Engineers at MIT have developed an innovative method to administer specific medications in greater quantities with reduced discomfort, by injecting them as a mixture of minute crystals. Once beneath the skin, the crystals form a drug “reservoir” that could persist for several months or even years, thereby reducing the necessity for frequent drug injections.
This technique may prove advantageous for administering long-lasting contraceptives or other medications that require extended administration periods. Since the drugs are mixed in a suspension prior to injection, they can be delivered through a small needle that is more tolerable for patients.
“We demonstrated that we can achieve highly controlled, prolonged delivery, likely for several months and even years through a tiny needle,” states Giovanni Traverso, an associate professor of mechanical engineering at MIT, a gastroenterologist at Brigham and Women’s Hospital (BWH), an associate member of the Broad Institute, and the lead author of the research.
The main authors of the paper, published today in Nature Chemical Engineering, include former MIT and BWH postdoc Vivian Feig, who is now an assistant professor of mechanical engineering at Stanford University; MIT graduate student Sanghyun Park; and Pier Rivano, a former visiting research scholar in Traverso’s laboratory.
Simplified injections
This initiative originated as part of a project funded by the Gates Foundation aimed at broadening contraceptive choices, especially in developing countries.
“The primary objective is to provide women with access to various forms of contraception that are easy to use, suitable for developing regions, and offer a diverse range of durations of effectiveness,” Feig explains. “In our specific project, we aimed to merge the advantages of long-acting implants with the convenience of self-administerable injectables.”
There are commercially available injectable suspensions in the United States and other nations, but these drugs are dispersed within the tissue after injection, limiting their effectiveness to approximately three months. Other injectable formulations have emerged that can create longer-lasting reservoirs beneath the skin, yet these usually necessitate the addition of precipitating polymers, which can account for 23 to 98 percent of the solution by weight and may complicate the injection process.
The MIT and BWH team sought to develop a formulation that could be injected using a small-gauge needle and last for at least six months, potentially extending up to two years. They focused on a contraceptive drug called levonorgestrel, a hydrophobic molecule capable of forming crystals. The team discovered that suspending these crystals in a specific organic solvent prompted them to consolidate into a highly compact implant post-injection. Since this reservoir could form without the requirement for substantial quantities of polymer, the drug formulation remained easily injectable through a narrow-gauge needle.
The solvent, benzyl benzoate, is biocompatible and has previously been utilized as an additive in injectable drugs. The team identified that the solvent’s limited miscibility with biological fluids is what enables the solid drug crystals to self-organize into a depot beneath the skin after being injected.
“The solvent is essential as it allows for fluid injection through a narrow needle; however, once in position, the crystals form a drug depot,” Traverso notes.
By modifying the density of the depot, the researchers can adjust the speed at which drug molecules are released into the body. In this study, the investigators demonstrated that they could alter the density by incorporating small amounts of a polymer like polycaprolactone, a biodegradable polyester.

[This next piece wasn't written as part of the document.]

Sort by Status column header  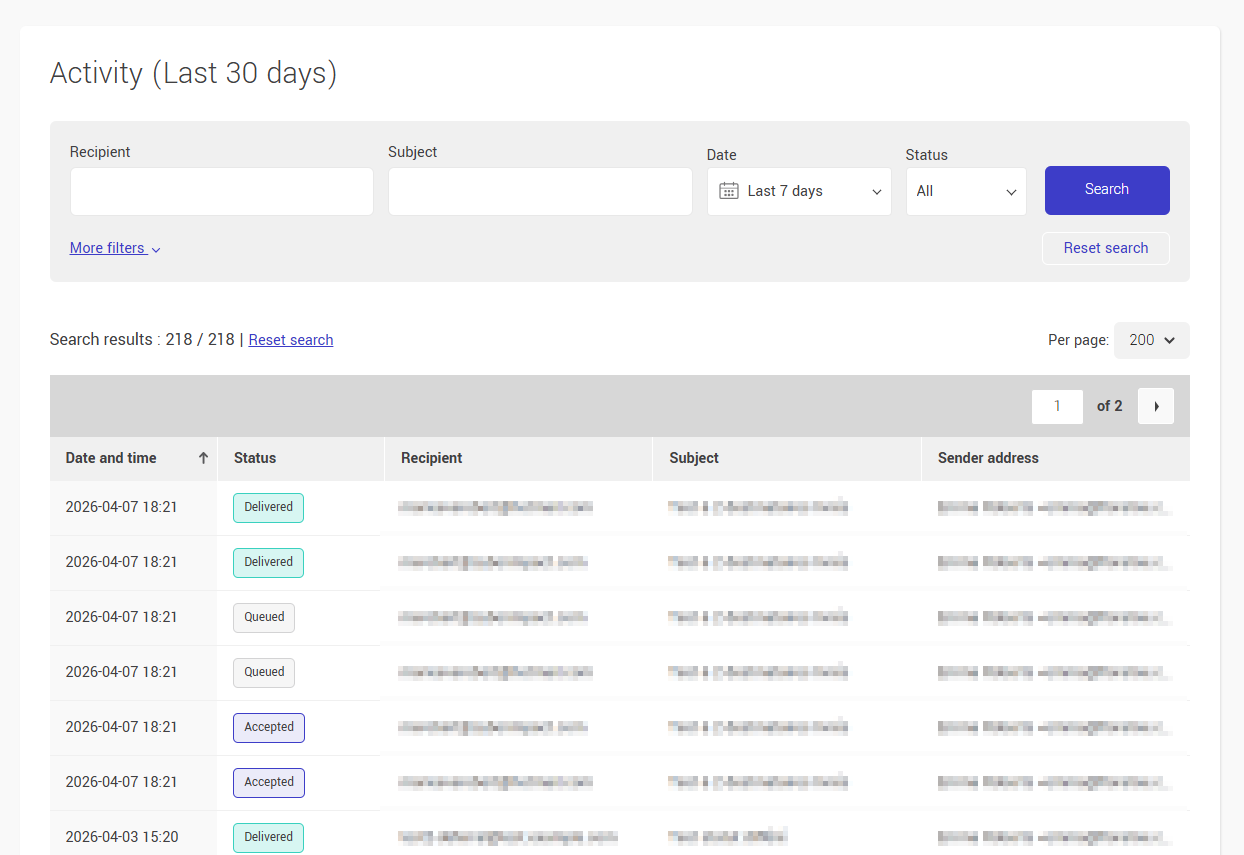255,458
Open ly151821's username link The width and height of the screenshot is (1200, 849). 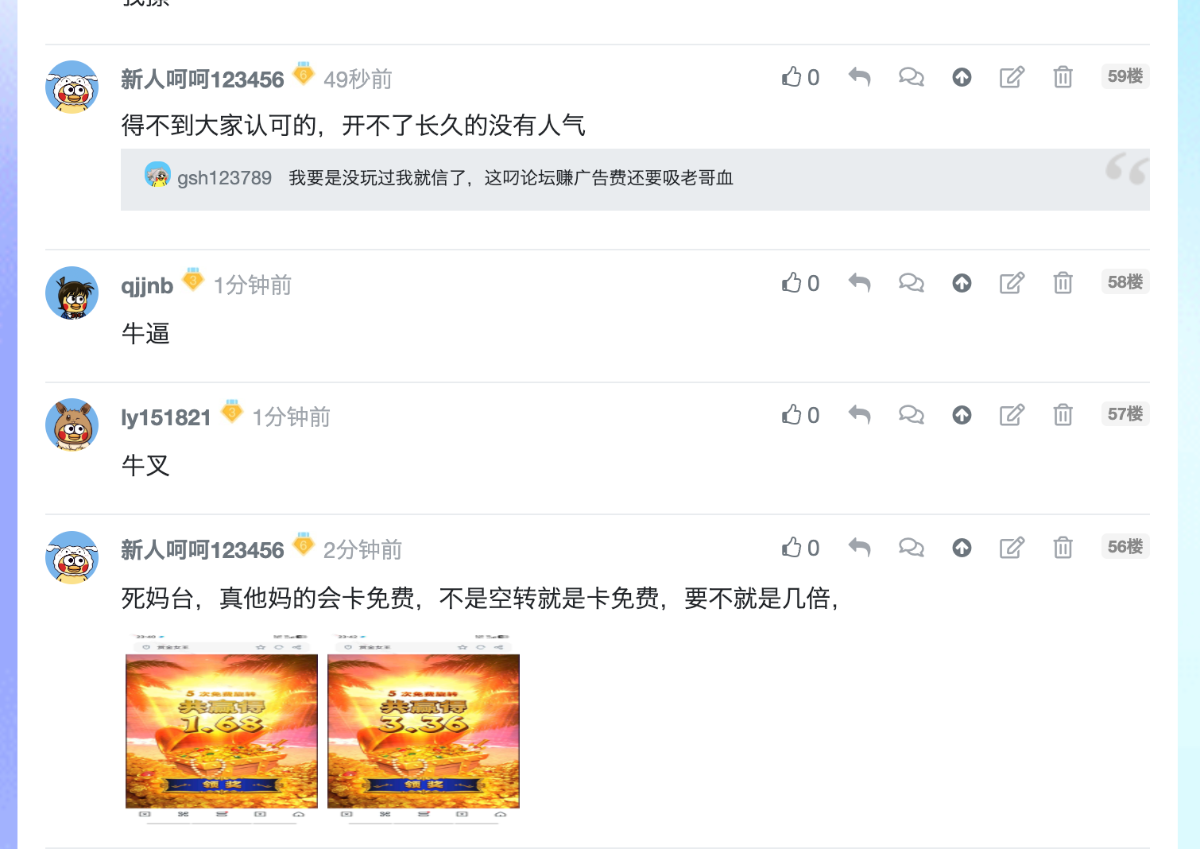pyautogui.click(x=166, y=418)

“By integrating a minimal quantity of polymers — less than 1.6 percent by weight — we can fine-tune the drug release rate, prolonging its effect while preserving its injectability. This showcases the adaptability of our system, which can be optimized to meet a wider range of contraceptive requirements and customized dosing schedules for additional therapeutic applications,” Park remarks.
Durable drug reservoirs
The researchers assessed their approach by injecting the drug solution subcutaneously in rats and demonstrated that the drug reservoirs could remain stable and release the medication gradually over three months. At the conclusion of the three-month study, approximately 85 percent of the drug was retained in the reservoirs, indicating the potential for continued drug release over a significantly extended duration.
“We expect that the reservoirs could persist for more than a year, based on our post-analysis of preclinical data. Ongoing studies are aimed at further confirming their effectiveness beyond this initial proof-of-concept,” Park notes.
Once the drug reservoirs are established, they are compact enough to be retrieved, offering the possibility of surgical removal if treatment needs to be interrupted before the drug is entirely released.
This method could also be beneficial for delivering medications to address neuropsychiatric disorders as well as HIV and tuberculosis, the researchers indicate. They are currently advancing towards evaluating its application in humans by conducting thorough preclinical assessments to test self-assembly in a context more pertinent to clinical practice. “This system is quite straightforward in that it primarily consists of a solvent, the drug, and a small amount of bioresorbable polymer. We are now contemplating which indications to pursue: contraception or others? These are some of the factors we are beginning to explore in the next steps towards human translation,” Traverso states.
The research received funding from various sources including the Gates Foundation, the Karl van Tassel Career Development Professorship, the MIT Department of Mechanical Engineering, a Schmidt Science Fellows postdoctoral fellowship, the Rhodes Trust, a Takeda Fellowship, a Warren M. Rohsenow Fellowship, and a Kwangjeong Educational Foundation Fellowship.